De veldkartering d.m.v. metaaldetectie: Het terrein werd over de volledige oppervlakte onderzocht in noordwest-zuidoost georiënteerde parallelle raaien die het reliëf van het terrein volgden. Er werden gedurende deze veldkartering 29 metaalvondsten aangetroffen. De vondstlocaties werden met een prikker met bijhorend vondstnummer aangeduid.

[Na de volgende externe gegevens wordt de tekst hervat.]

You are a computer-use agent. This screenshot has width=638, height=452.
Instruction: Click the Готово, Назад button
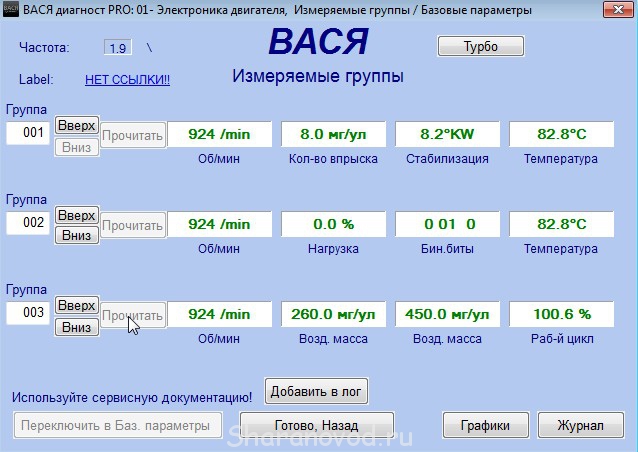(x=318, y=425)
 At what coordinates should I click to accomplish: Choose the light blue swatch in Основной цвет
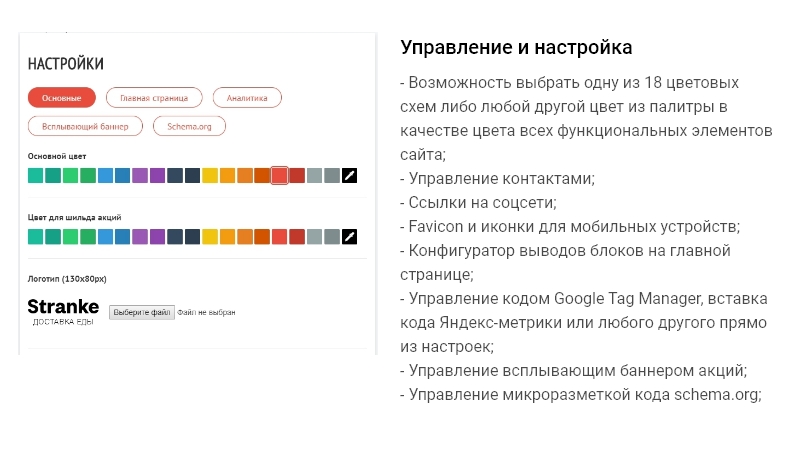(x=105, y=176)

De opgraving gebeurde in vier aaneensluitende werkputten. Er werden aan de randen van het onderzoeksgebied acht profielkolommen gezet. Dit gebeurde onder meer voor het bepalen van de correcte aanlegdiepte. De profielputten werden gezet tot een maximale diepte van 1,7 m -mv. De relevante delen van de putwandprofielen werden over een breedte van minimaal 1 meter opgeschoond en geregistreerd, conform de bepalingen in Hoofdstuk 10 van de Code van Goede Praktijk.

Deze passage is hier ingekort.